E mais, por força do art. 97 do ADCT introduzido pela EC nº 62/2009: a) os Estados devem depositar na conta judicial do Tribunal que administra os precatórios, mensalmente, o equivalente a 1,5% da sua receita corrente líquida se situados nas regiões Norte, Nordeste e Centro-Oeste ou 2% se situados nas regiões Sul e Sudeste (art. 97, § 2º, I, a e b); b) os Municípios devem depositar, mensalmente, o equivalente a 1% da sua receita corrente líquida se situados nas regiões Norte, Nordeste e Centro-Oeste ou 1,5% se situados nas regiões Sul e Sudeste (art. 97, § 2º, II, a e b).

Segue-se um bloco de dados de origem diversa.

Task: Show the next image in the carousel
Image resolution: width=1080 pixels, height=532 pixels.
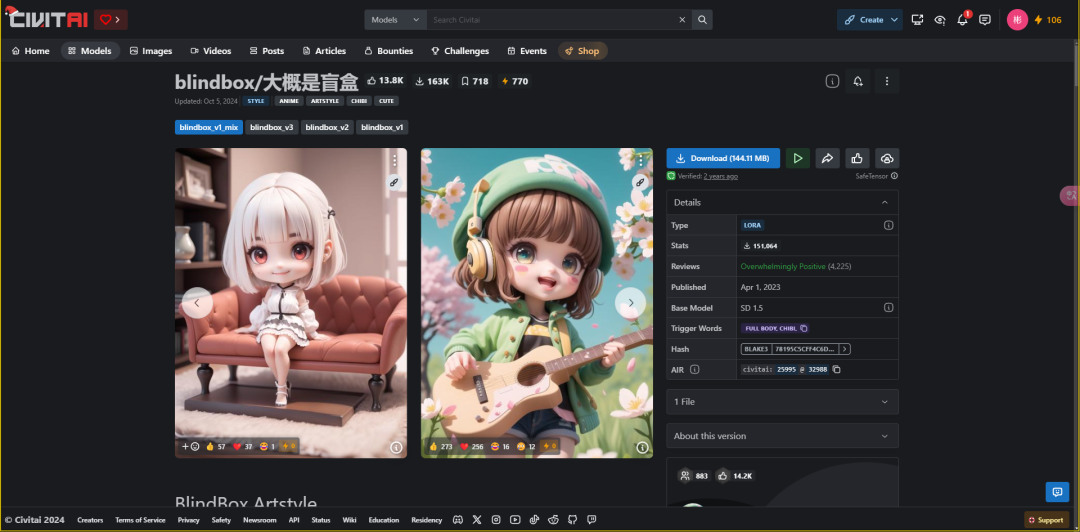Action: pyautogui.click(x=630, y=303)
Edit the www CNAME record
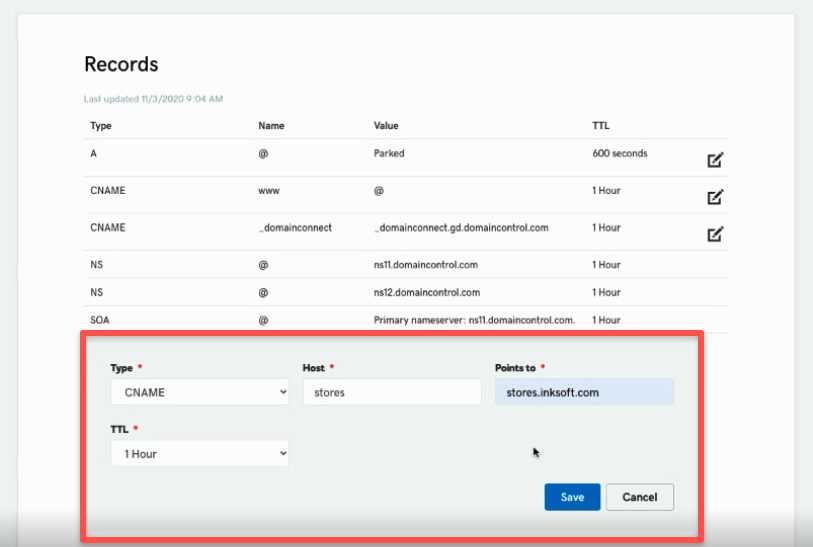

Por derradeiro, o Município de São Paulo ainda não quitou todos os precatórios de 2009. Muitos precatoristas já morreram na fila dos precatórios ditos "impagáveis”. Há casos em que o credor atual é neto do precatorista original. É um verdadeiro atentado aos direitos humanos. Só não aparecem na mídia, porque eles vão morrendo aos poucos, e não em massa.
As condenações judiciais que resultarem das ações expropriatórias ajuizadas posteriormente à data do julgamento do Tema 865 serão, seguramente, caloteadas. Pagamento direto pela entidade política devedora, sem expedição de precatório, está, data vênia, completamente fora do contexto factível. Nada há a fazer contra a impossibilidade material.
Ainda que os recursos financeiros disponíveis possibilitassem o pagamento pela forma decidida pelo STF, só para argumentar, haveria afronta em bloco dos dispositivos constitucionais concernentes ao pagamento das condenações judiciais pelo poder público, inclusive, a violação do direito de preferência dos credores por verbas alimentícias.
Sem a prévia inclusão orçamentária na LOA do valor da condenação judicial não será possível cumprir nenhum dos requisitos previstos na Lei nº 4.320/64 para o pagamento de despesa pública, quais sejam, o prévio empenho da verba (art. 58); a emissão da nota de empenho (art. 61); a liquidação da despesa a ser paga (art. 63); a ordem de pagamento emanada da autoridade administrativa competente (art. 64); e finalmente o pagamento que extingue a obrigação do ente devedor (art. 62).
SP, 16-9-2024.
* Texto publicado no Migalhas, edição nº 5.938, de 17-9-2024.